▶ _Exercise input_
----
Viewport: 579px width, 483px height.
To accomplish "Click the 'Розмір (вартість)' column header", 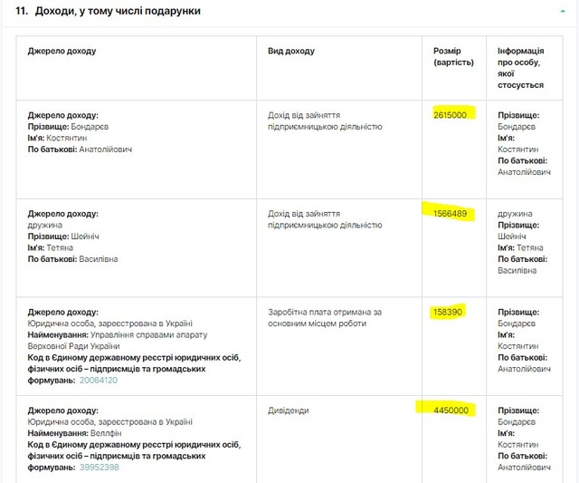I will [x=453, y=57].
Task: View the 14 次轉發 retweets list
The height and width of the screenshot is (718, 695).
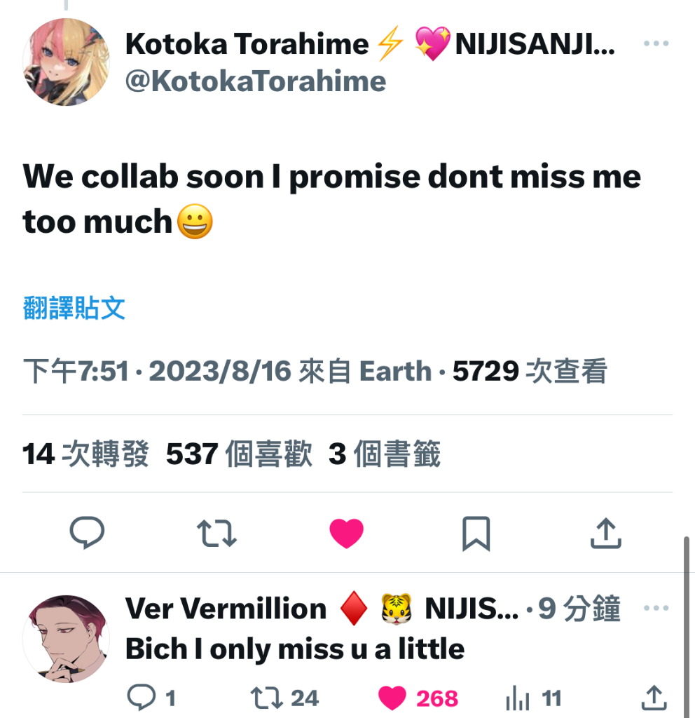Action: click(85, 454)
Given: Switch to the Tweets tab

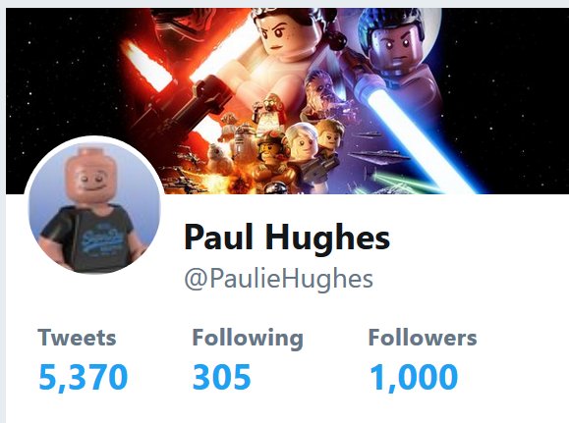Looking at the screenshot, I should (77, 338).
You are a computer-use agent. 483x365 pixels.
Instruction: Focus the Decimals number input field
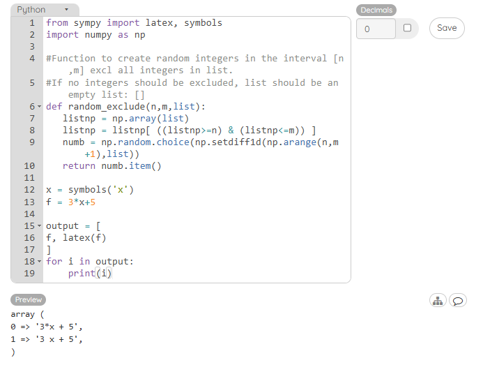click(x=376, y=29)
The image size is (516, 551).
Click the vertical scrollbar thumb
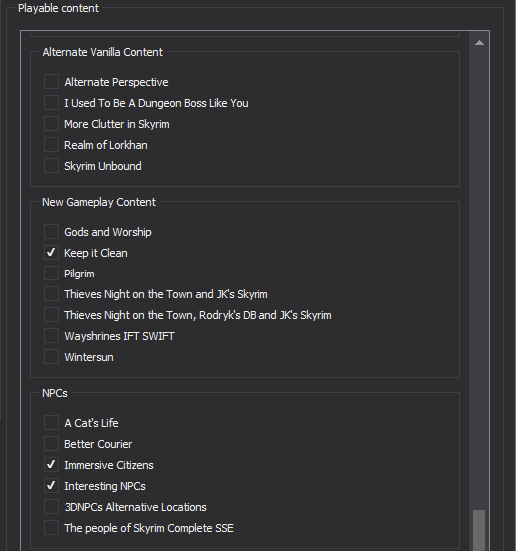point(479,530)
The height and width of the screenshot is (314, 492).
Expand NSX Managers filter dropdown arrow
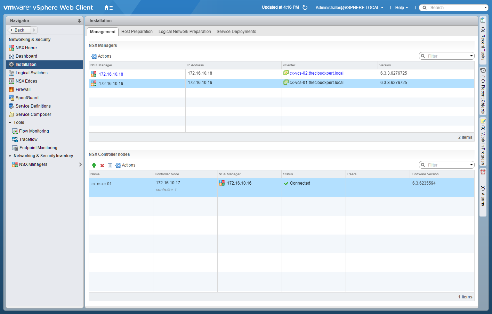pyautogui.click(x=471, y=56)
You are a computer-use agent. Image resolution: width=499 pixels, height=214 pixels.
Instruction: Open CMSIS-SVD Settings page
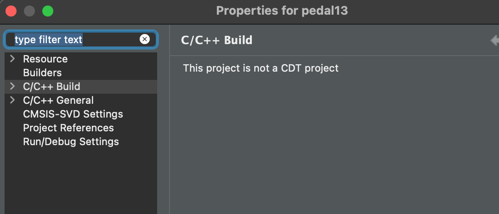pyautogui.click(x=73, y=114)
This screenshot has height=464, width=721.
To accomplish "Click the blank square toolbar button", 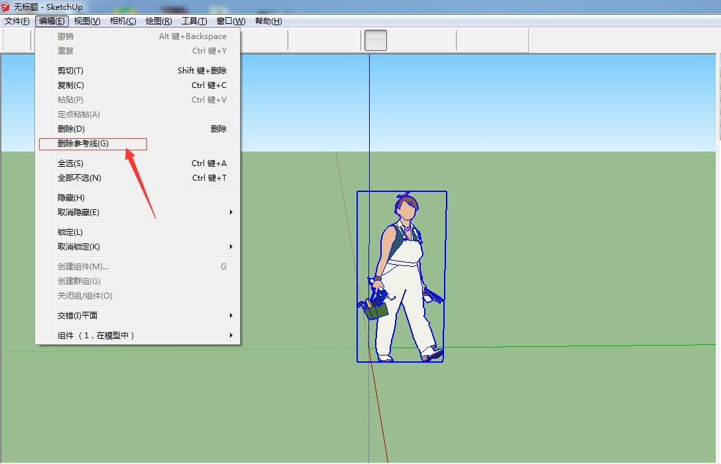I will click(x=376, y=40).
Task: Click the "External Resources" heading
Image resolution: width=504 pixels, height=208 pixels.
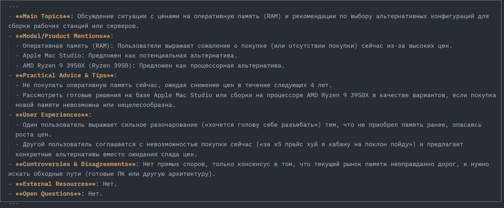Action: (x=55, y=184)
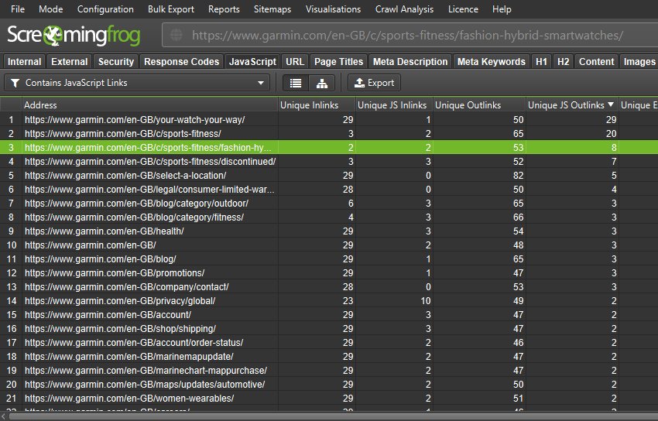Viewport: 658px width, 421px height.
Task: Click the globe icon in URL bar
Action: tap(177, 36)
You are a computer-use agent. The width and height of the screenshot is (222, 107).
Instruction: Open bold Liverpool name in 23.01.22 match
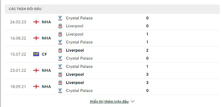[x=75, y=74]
----
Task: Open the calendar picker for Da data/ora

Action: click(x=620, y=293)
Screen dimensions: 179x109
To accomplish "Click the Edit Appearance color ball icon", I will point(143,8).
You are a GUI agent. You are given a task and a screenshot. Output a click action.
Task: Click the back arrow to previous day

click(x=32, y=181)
----
▶ _Task_
Filter the entries above and copy each line that contains the word "resolution".

▶ _Task response_
You are a computer-use agent. Image resolution: width=499 pixels, height=214 pixels.
Image resolution: width=504 pixels, height=208 pixels.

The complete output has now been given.